▶ _PROBLEM TO WORK ON_: The entries below must be copied exactly as they are.

-- -- --

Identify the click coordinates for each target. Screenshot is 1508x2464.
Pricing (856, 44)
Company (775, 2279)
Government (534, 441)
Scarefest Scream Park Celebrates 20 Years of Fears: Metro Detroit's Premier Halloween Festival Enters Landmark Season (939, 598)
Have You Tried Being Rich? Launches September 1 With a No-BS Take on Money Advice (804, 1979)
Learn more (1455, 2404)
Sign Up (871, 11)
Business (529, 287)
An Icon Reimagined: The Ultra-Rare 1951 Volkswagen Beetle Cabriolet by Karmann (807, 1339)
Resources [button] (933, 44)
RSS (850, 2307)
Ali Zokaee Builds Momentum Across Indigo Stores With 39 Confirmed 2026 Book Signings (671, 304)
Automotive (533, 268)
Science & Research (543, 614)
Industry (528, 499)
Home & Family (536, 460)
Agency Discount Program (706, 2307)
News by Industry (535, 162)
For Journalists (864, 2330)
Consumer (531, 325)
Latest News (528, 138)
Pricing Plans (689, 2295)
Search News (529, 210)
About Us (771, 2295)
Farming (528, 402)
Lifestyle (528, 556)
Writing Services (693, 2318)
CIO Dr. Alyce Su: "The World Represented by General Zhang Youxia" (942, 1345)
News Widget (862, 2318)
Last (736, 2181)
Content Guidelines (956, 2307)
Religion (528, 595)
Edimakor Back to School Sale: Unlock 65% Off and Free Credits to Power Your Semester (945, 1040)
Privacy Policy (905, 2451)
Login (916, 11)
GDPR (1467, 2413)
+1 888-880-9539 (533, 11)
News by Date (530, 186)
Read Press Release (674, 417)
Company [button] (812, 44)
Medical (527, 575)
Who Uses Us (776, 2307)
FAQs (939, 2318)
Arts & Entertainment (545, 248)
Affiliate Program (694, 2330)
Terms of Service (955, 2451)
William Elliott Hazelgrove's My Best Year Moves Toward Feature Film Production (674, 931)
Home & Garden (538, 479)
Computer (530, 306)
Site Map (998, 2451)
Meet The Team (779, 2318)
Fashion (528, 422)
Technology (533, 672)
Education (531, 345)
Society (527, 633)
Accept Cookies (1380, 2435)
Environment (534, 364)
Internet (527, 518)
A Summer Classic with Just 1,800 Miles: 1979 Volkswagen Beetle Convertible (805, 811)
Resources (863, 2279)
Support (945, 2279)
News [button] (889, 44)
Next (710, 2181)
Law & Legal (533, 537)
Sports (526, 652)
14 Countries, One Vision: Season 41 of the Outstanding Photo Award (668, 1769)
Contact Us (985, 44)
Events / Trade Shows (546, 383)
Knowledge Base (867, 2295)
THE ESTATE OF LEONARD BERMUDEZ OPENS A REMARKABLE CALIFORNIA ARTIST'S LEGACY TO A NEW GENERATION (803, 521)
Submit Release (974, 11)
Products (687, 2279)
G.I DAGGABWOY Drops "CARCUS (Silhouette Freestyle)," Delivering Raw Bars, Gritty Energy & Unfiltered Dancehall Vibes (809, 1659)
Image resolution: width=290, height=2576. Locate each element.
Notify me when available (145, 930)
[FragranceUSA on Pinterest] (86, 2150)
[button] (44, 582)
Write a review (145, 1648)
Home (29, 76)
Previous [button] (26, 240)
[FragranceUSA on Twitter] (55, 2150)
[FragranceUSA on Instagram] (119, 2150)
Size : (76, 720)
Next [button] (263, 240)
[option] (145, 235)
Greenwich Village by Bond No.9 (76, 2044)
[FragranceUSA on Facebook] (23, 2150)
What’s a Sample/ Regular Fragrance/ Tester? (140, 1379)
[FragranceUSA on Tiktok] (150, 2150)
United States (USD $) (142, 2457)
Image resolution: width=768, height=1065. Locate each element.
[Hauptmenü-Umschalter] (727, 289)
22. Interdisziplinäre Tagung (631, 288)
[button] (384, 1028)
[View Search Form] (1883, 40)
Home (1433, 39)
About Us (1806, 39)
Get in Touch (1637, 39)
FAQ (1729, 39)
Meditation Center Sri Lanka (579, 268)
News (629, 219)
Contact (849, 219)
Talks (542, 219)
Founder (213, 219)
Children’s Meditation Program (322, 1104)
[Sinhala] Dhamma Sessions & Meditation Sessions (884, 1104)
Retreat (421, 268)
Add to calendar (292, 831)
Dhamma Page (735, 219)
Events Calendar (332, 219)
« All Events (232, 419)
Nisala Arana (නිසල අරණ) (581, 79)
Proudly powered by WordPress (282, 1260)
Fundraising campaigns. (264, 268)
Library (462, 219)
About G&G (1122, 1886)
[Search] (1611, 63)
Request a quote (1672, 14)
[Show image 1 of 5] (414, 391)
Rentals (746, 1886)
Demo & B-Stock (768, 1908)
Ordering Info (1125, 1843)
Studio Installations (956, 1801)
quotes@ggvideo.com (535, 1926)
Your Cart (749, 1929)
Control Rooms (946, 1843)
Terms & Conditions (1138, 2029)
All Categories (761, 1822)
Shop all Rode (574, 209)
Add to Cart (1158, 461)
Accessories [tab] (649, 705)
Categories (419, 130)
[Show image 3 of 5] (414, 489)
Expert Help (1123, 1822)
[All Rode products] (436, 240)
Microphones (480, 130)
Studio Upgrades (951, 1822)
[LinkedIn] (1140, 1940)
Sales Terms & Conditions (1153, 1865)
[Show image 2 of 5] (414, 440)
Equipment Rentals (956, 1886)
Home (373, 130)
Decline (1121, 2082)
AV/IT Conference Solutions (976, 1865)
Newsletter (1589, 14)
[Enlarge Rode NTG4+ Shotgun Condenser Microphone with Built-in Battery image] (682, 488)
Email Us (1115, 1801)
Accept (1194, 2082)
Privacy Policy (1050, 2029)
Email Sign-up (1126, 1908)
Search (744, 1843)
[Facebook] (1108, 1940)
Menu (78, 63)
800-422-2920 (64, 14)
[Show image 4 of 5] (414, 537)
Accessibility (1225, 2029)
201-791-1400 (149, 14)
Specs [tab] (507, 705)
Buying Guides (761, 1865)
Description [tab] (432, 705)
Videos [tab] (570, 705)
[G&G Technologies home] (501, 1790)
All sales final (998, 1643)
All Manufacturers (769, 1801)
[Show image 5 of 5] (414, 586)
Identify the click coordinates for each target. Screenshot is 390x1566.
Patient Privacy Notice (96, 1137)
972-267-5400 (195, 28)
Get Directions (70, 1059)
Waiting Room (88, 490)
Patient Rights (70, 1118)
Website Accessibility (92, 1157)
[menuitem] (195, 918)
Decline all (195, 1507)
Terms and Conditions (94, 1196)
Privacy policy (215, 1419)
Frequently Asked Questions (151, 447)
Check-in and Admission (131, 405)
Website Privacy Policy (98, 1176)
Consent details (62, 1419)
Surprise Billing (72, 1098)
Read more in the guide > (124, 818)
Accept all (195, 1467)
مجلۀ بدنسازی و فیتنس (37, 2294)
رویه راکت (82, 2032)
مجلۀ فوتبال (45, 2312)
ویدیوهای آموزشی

-- -- --

▶ _REPLY_:
Identify the click coordinates for each target. Screenshot is 1508x2464.
Pricing (856, 44)
Company (775, 2279)
Government (534, 441)
Scarefest Scream Park Celebrates 20 Years of Fears: Metro Detroit's Premier Halloween Festival Enters Landmark Season (939, 598)
Have You Tried Being Rich? Launches September 1 With a No-BS Take on Money Advice (804, 1979)
Learn more (1455, 2404)
Sign Up (871, 11)
Business (529, 287)
An Icon Reimagined: The Ultra-Rare 1951 Volkswagen Beetle Cabriolet by Karmann (807, 1339)
Resources [button] (933, 44)
RSS (850, 2307)
Ali Zokaee Builds Momentum Across Indigo Stores With 39 Confirmed 2026 Book Signings (671, 304)
Automotive (533, 268)
Science & Research (543, 614)
Industry (528, 499)
Home & Family (536, 460)
Agency Discount Program (706, 2307)
News by Industry (535, 162)
For Journalists (864, 2330)
Consumer (531, 325)
Latest News (528, 138)
Pricing Plans (689, 2295)
Search News (529, 210)
About Us (771, 2295)
Farming (528, 402)
Lifestyle (528, 556)
Writing Services (693, 2318)
CIO Dr. Alyce Su: "The World Represented by General Zhang Youxia" (942, 1345)
News Widget (862, 2318)
Last (736, 2181)
Content Guidelines (956, 2307)
Religion (528, 595)
Edimakor Back to School Sale: Unlock 65% Off and Free Credits to Power Your Semester (945, 1040)
Privacy Policy (905, 2451)
Login (916, 11)
GDPR (1467, 2413)
+1 888-880-9539 (533, 11)
News by Date (530, 186)
Read Press Release (674, 417)
Company [button] (812, 44)
Medical (527, 575)
Who Uses Us (776, 2307)
FAQs (939, 2318)
Arts & Entertainment (545, 248)
Affiliate Program (694, 2330)
Terms of Service (955, 2451)
William Elliott Hazelgrove's My Best Year Moves Toward Feature Film Production (674, 931)
Home & Garden (538, 479)
Computer (530, 306)
Site Map (998, 2451)
Meet The Team (779, 2318)
Fashion (528, 422)
Technology (533, 672)
Education (531, 345)
Society (527, 633)
Accept Cookies (1380, 2435)
Environment (534, 364)
Internet (527, 518)
A Summer Classic with Just 1,800 Miles: 1979 Volkswagen Beetle Convertible (805, 811)
Resources (863, 2279)
Support (945, 2279)
News [button] (889, 44)
Next (710, 2181)
Law & Legal (533, 537)
Sports (526, 652)
14 Countries, One Vision: Season 41 of the Outstanding Photo Award (668, 1769)
Contact Us (985, 44)
Events / Trade Shows (546, 383)
Knowledge Base (867, 2295)
THE ESTATE OF LEONARD BERMUDEZ OPENS A REMARKABLE CALIFORNIA ARTIST'S LEGACY TO A NEW GENERATION (803, 521)
Submit Release (974, 11)
Products (687, 2279)
G.I DAGGABWOY Drops "CARCUS (Silhouette Freestyle)," Delivering Raw Bars, Gritty Energy & Unfiltered Dancehall Vibes (809, 1659)
Image resolution: width=290, height=2576. Locate each element.
Notify me when available (145, 930)
[FragranceUSA on Pinterest] (86, 2150)
[button] (44, 582)
Write a review (145, 1648)
Home (29, 76)
Previous [button] (26, 240)
[FragranceUSA on Twitter] (55, 2150)
[FragranceUSA on Instagram] (119, 2150)
Size : (76, 720)
Next [button] (263, 240)
[option] (145, 235)
Greenwich Village by Bond No.9 (76, 2044)
[FragranceUSA on Facebook] (23, 2150)
What’s a Sample/ Regular Fragrance/ Tester? (140, 1379)
[FragranceUSA on Tiktok] (150, 2150)
United States (USD $) (142, 2457)
Image resolution: width=768, height=1065. Locate each element.
[Hauptmenü-Umschalter] (727, 289)
22. Interdisziplinäre Tagung (631, 288)
[button] (384, 1028)
[View Search Form] (1883, 40)
Home (1433, 39)
About Us (1806, 39)
Get in Touch (1637, 39)
FAQ (1729, 39)
Meditation Center Sri Lanka (579, 268)
News (629, 219)
Contact (849, 219)
Talks (542, 219)
Founder (213, 219)
Children’s Meditation Program (322, 1104)
[Sinhala] Dhamma Sessions & Meditation Sessions (884, 1104)
Retreat (421, 268)
Add to calendar (292, 831)
Dhamma Page (735, 219)
Events Calendar (332, 219)
« All Events (232, 419)
Nisala Arana (නිසල අරණ) (581, 79)
Proudly powered by WordPress (282, 1260)
Fundraising campaigns. (264, 268)
Library (462, 219)
About G&G (1122, 1886)
[Search] (1611, 63)
Request a quote (1672, 14)
[Show image 1 of 5] (414, 391)
Rentals (746, 1886)
Demo & B-Stock (768, 1908)
Ordering Info (1125, 1843)
Studio Installations (956, 1801)
quotes@ggvideo.com (535, 1926)
Your Cart (749, 1929)
Control Rooms (946, 1843)
Terms & Conditions (1138, 2029)
All Categories (761, 1822)
Shop all Rode (574, 209)
Add to Cart (1158, 461)
Accessories [tab] (649, 705)
Categories (419, 130)
[Show image 3 of 5] (414, 489)
Expert Help (1123, 1822)
[All Rode products] (436, 240)
Microphones (480, 130)
Studio Upgrades (951, 1822)
[LinkedIn] (1140, 1940)
Sales Terms & Conditions (1153, 1865)
[Show image 2 of 5] (414, 440)
Equipment Rentals (956, 1886)
Home (373, 130)
Decline (1121, 2082)
AV/IT Conference Solutions (976, 1865)
Newsletter (1589, 14)
[Enlarge Rode NTG4+ Shotgun Condenser Microphone with Built-in Battery image] (682, 488)
Email Us (1115, 1801)
Accept (1194, 2082)
Privacy Policy (1050, 2029)
Email Sign-up (1126, 1908)
Search (744, 1843)
[Facebook] (1108, 1940)
Menu (78, 63)
800-422-2920 (64, 14)
[Show image 4 of 5] (414, 537)
Accessibility (1225, 2029)
201-791-1400 (149, 14)
Specs [tab] (507, 705)
Buying Guides (761, 1865)
Description [tab] (432, 705)
Videos [tab] (570, 705)
[G&G Technologies home] (501, 1790)
All sales final (998, 1643)
All Manufacturers (769, 1801)
[Show image 5 of 5] (414, 586)
Identify the click coordinates for each target. Screenshot is 390x1566.
Patient Privacy Notice (96, 1137)
972-267-5400 (195, 28)
Get Directions (70, 1059)
Waiting Room (88, 490)
Patient Rights (70, 1118)
Website Accessibility (92, 1157)
[menuitem] (195, 918)
Decline all (195, 1507)
Terms and Conditions (94, 1196)
Privacy policy (215, 1419)
Frequently Asked Questions (151, 447)
Check-in and Admission (131, 405)
Website Privacy Policy (98, 1176)
Consent details (62, 1419)
Surprise Billing (72, 1098)
Read more in the guide > (124, 818)
Accept all (195, 1467)
مجلۀ بدنسازی و فیتنس (37, 2294)
رویه راکت (82, 2032)
مجلۀ فوتبال (45, 2312)
ویدیوهای آموزشی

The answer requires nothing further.